**PROBLEM STATEMENT**
All lines from the one that contains "Click the Qovery logo home icon" through the close of the entries below are to be repeated exactly, without any pictures.

[Collected data]
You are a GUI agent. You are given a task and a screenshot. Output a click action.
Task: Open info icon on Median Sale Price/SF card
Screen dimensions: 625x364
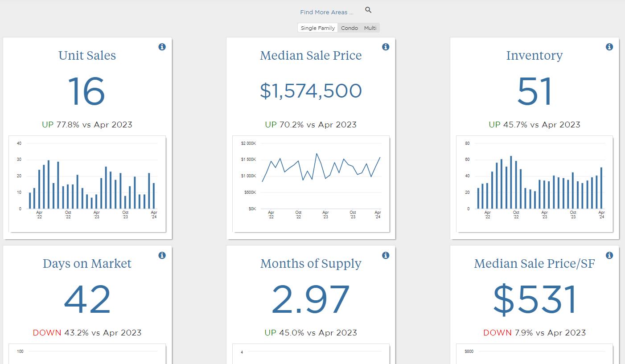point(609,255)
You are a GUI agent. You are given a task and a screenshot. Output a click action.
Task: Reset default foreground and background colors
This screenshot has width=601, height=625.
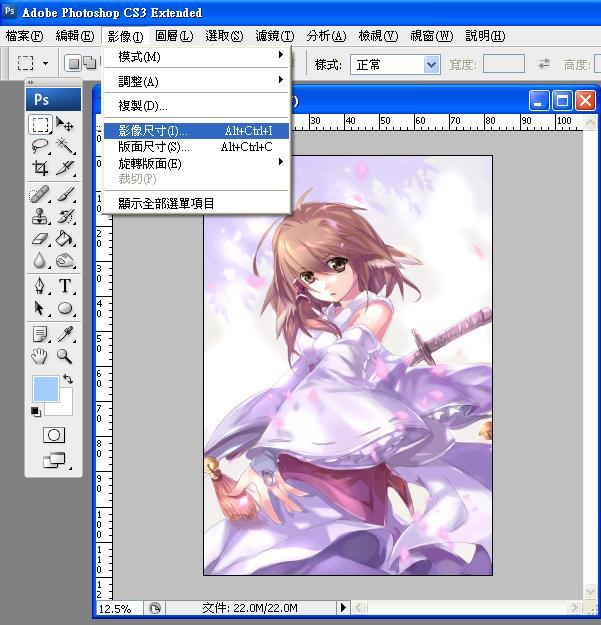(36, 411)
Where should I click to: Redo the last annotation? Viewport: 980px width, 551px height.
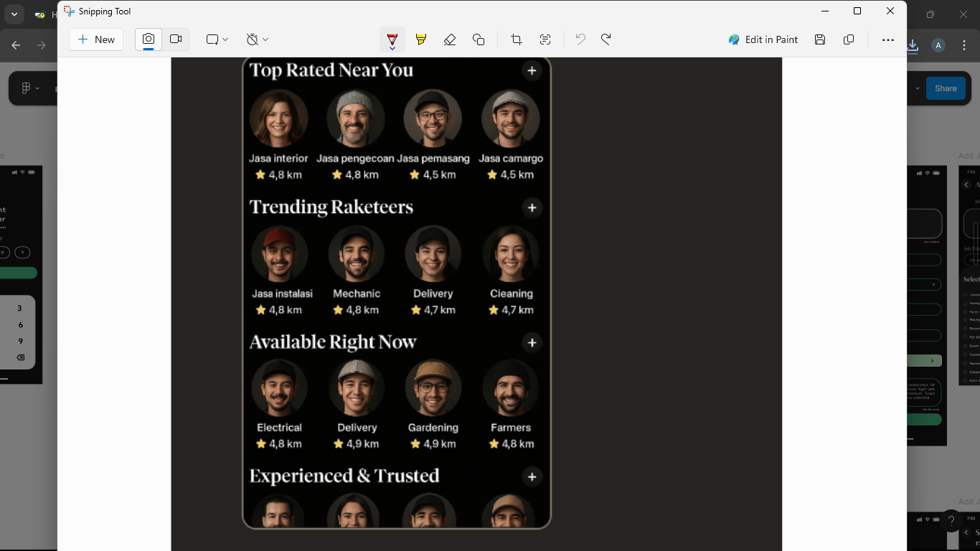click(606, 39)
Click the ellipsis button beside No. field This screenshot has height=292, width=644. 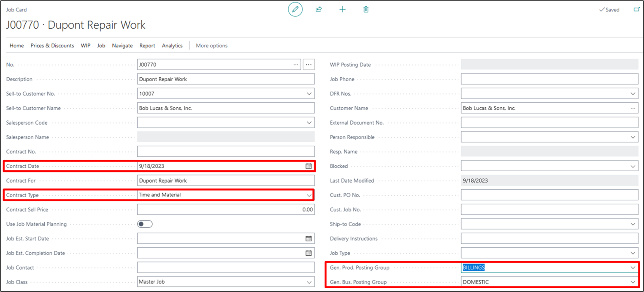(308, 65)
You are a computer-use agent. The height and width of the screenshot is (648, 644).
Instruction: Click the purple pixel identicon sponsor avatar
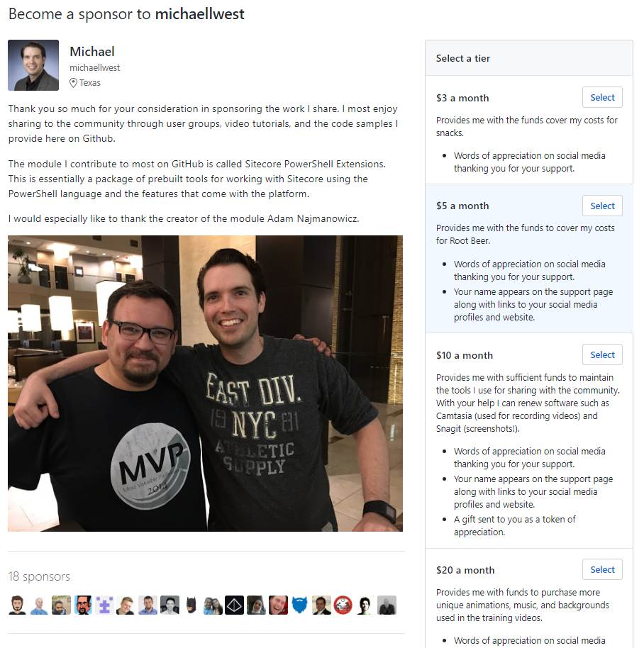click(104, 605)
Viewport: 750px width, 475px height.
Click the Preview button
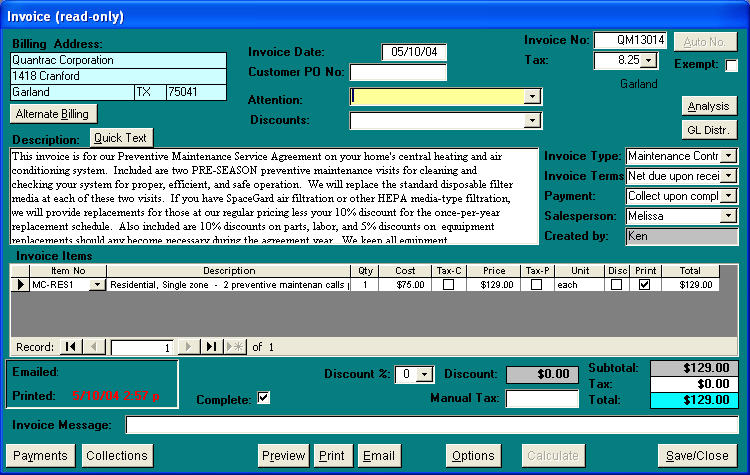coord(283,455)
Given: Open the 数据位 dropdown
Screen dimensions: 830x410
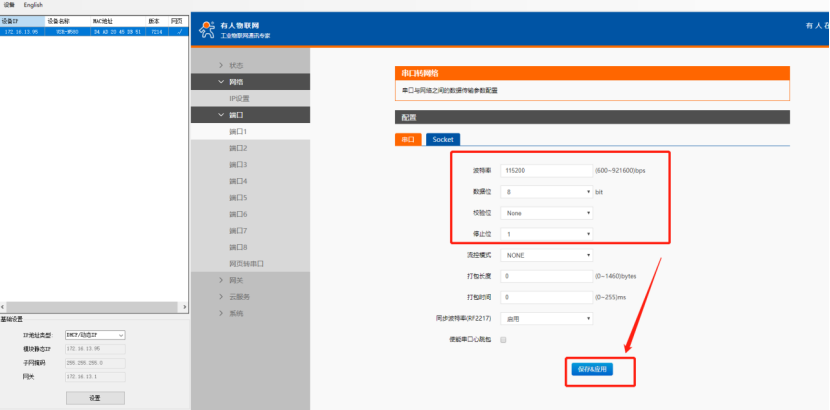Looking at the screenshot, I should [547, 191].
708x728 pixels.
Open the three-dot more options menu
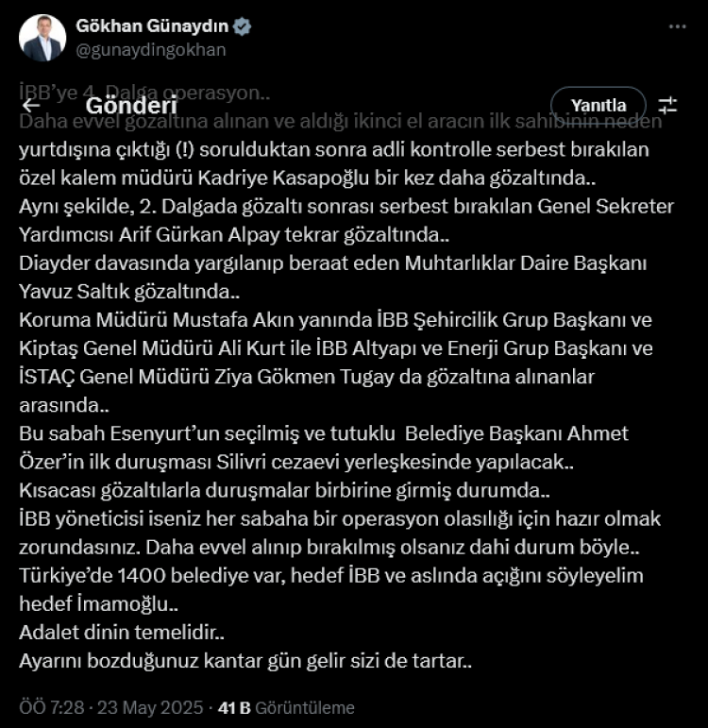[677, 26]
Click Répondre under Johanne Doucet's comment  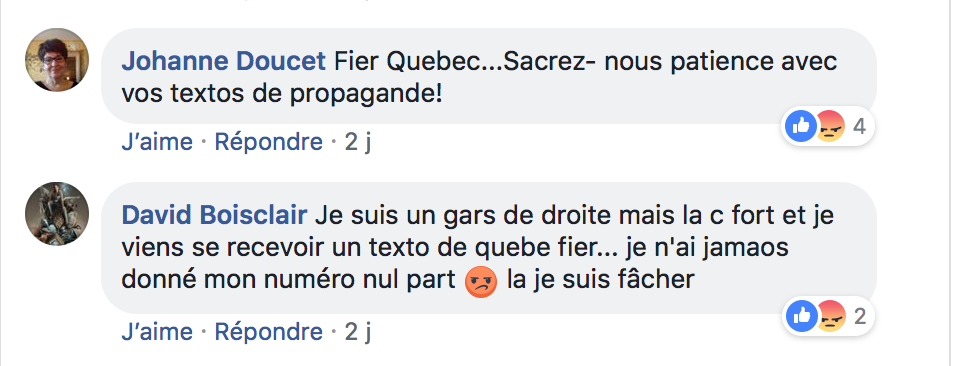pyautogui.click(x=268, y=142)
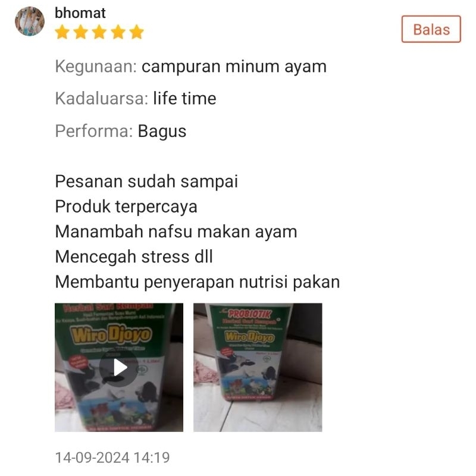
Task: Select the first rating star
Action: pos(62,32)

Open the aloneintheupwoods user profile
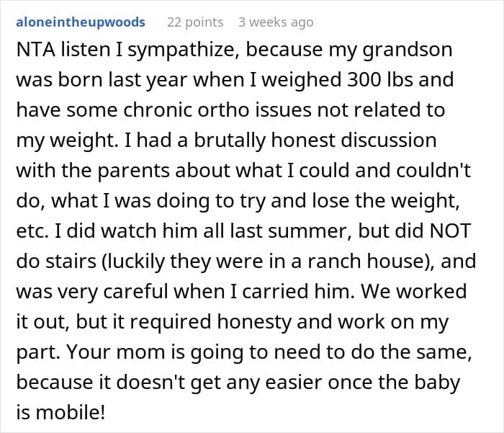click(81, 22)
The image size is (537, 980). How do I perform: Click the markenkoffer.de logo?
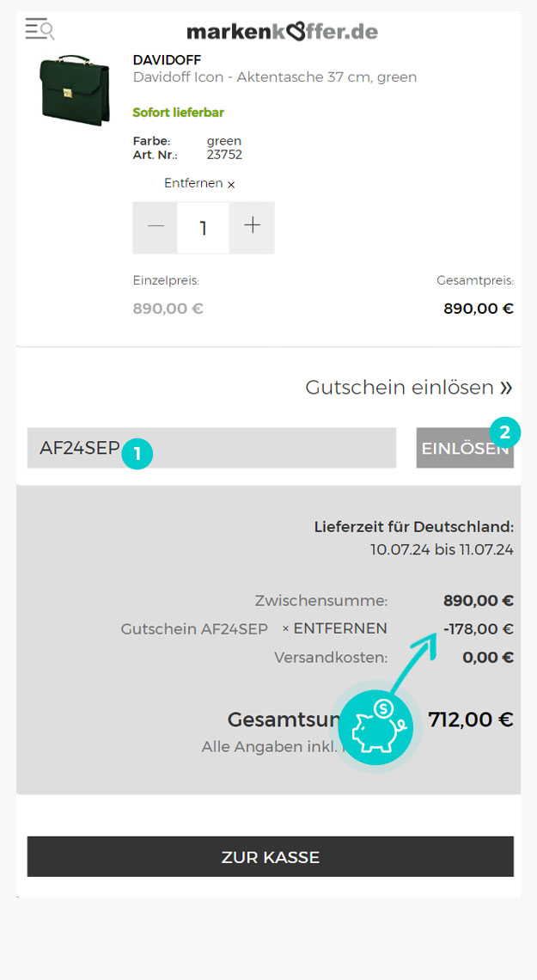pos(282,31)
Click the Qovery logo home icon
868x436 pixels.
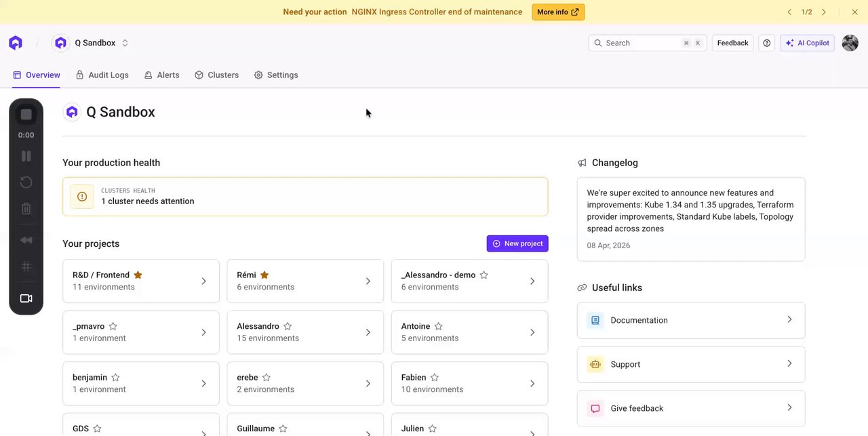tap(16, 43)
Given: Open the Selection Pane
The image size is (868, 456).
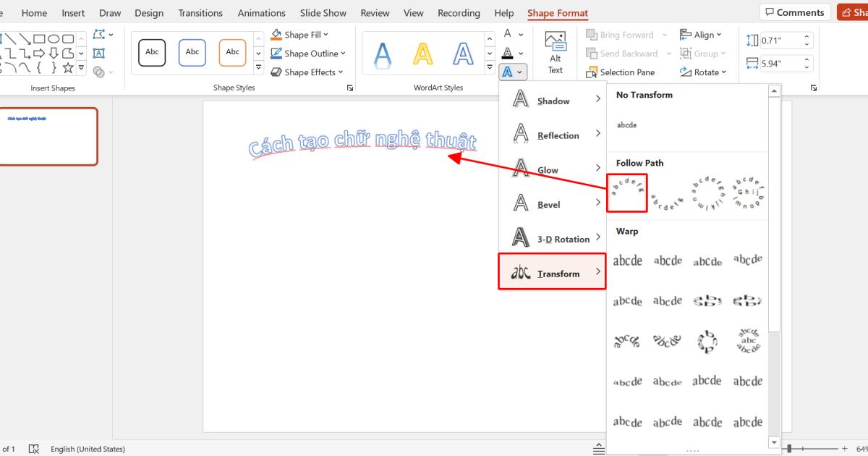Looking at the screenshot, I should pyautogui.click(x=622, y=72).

**RESPONSE TO THE TASK**
Click the Qovery logo home icon
868x436 pixels.
tap(16, 43)
Given: Open the Selection Pane
The image size is (868, 456).
Looking at the screenshot, I should pyautogui.click(x=622, y=72).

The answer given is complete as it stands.